I would disagree.  I believe that they have said they didn’t see the need for lock-free data structures quite yet.  Indeed, if you wanted to keep things simple and have only one type then having lock-free would be better than having locking.  J

 

John

    John Souvestre - New Orleans LA

 

From: golan...@googlegroups.com [mailto:golan...@googlegroups.com] On Behalf Of Shawn Milochik
Sent: 2016 April 18, Mon 10:30
To: golang-nuts
Subject: Re: [go-nuts] Concurrent data structures in golang.

 

On Mon, Apr 18, 2016 at 4:15 AM, Vlad Gruchik <gruch...@gmail.com> wrote:

Go have useful concurrent model with goroutines. It is easy to create concurrent algorithm, but there are no cocurrent lock-free data structures. Maybe it is a good idea to create standart libraries with this data structures.

P.S. Are there any libraries with concurrent lock-free data structures?

☆ ☆ ☆ ☆ ☆

Objectives ->
1) In the mailing list post about lock-free data structures in Go, translate this sentence into Spanish: "Indeed, if you wanted to keep things simple and have only one type then having lock-free would be better than having locking."
2) From the mailing list post about lock-free data structures in Go, output the passage that begins at the words "On Mon, Apr" and stops after "this data structures.".

Extracted data ->
☆ ☆ ☆ ☆ ☆

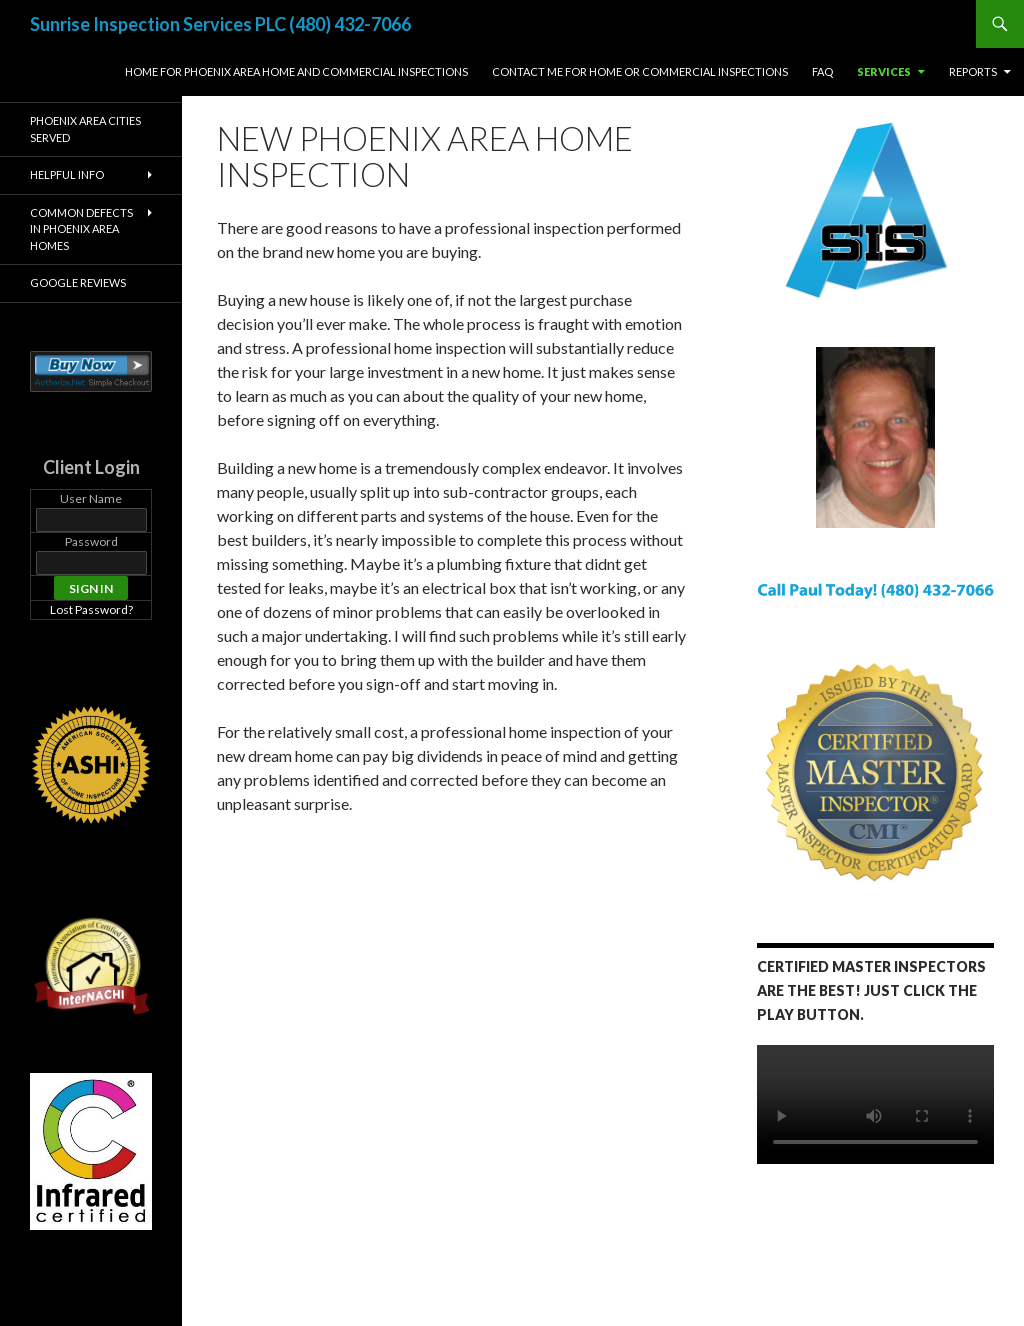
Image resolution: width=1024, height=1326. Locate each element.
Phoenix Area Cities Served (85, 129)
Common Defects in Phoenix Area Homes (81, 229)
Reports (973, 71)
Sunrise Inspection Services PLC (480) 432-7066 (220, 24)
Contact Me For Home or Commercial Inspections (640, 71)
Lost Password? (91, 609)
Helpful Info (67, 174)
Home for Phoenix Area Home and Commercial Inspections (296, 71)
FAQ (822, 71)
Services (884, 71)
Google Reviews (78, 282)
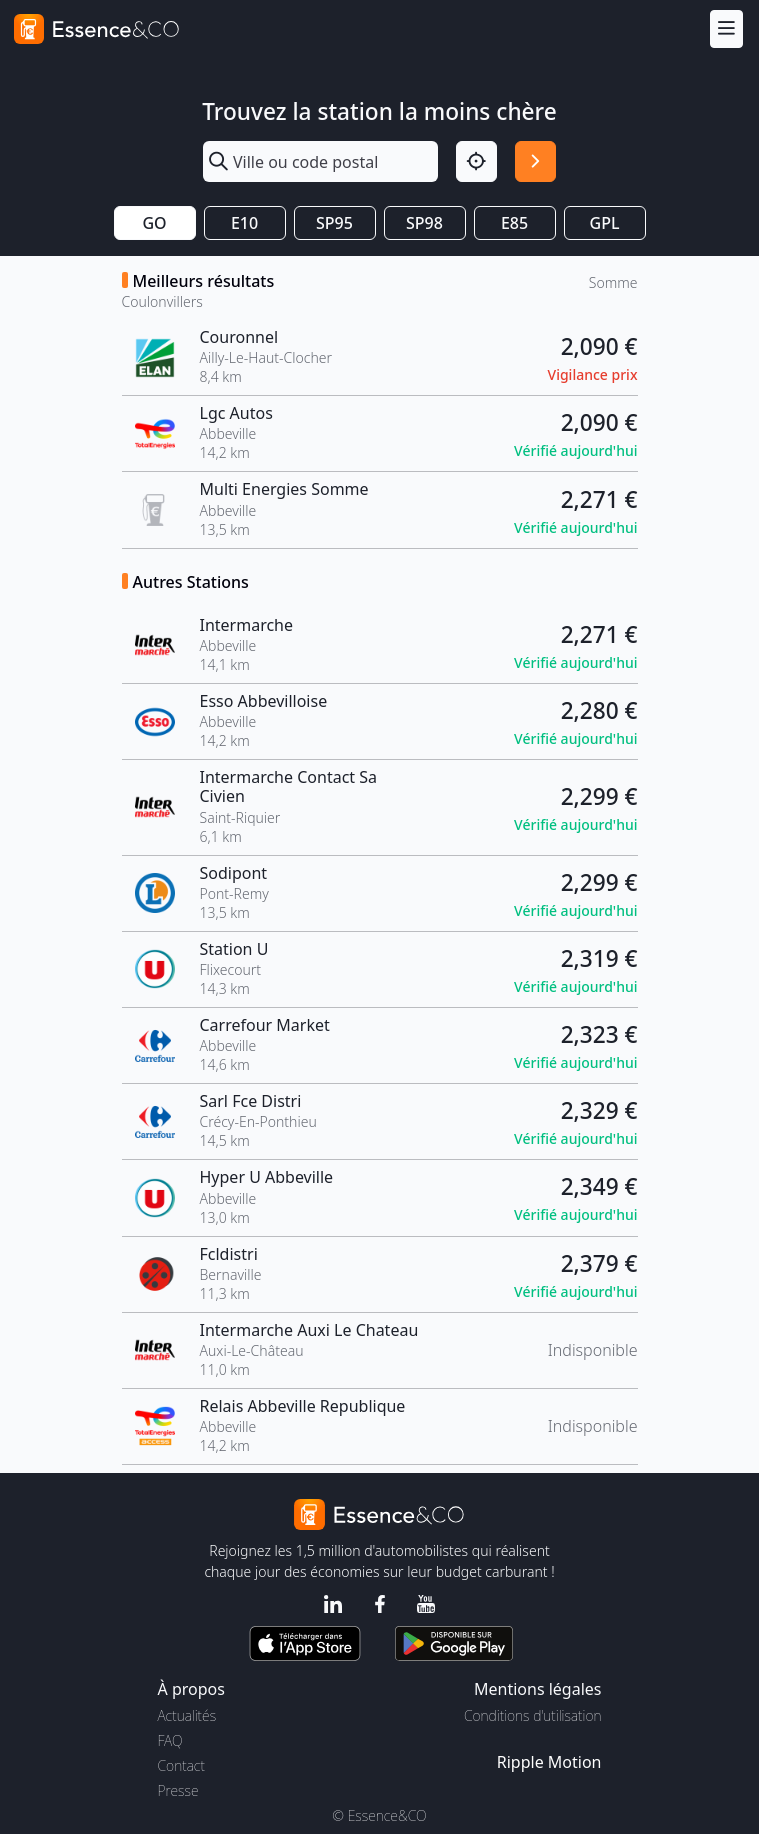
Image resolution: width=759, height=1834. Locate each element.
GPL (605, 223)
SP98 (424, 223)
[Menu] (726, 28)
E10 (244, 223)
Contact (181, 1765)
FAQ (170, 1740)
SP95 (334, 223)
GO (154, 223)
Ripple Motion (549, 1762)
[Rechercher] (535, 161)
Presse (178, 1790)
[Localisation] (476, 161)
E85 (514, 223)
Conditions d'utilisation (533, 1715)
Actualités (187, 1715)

☆ ☆ ☆ ☆ ☆

Answers for this exercise ->
1) De hecho, si se quisiera mantener las cosas simples y tener un solo tipo, entonces tener la versión sin bloqueos sería mejor que tener la versión con bloqueos.

2)
On Mon, Apr 18, 2016 at 4:15 AM, Vlad Gruchik <gruch...@gmail.com> wrote:

Go have useful concurrent model with goroutines. It is easy to create concurrent algorithm, but there are no cocurrent lock-free data structures. Maybe it is a good idea to create standart libraries with this data structures.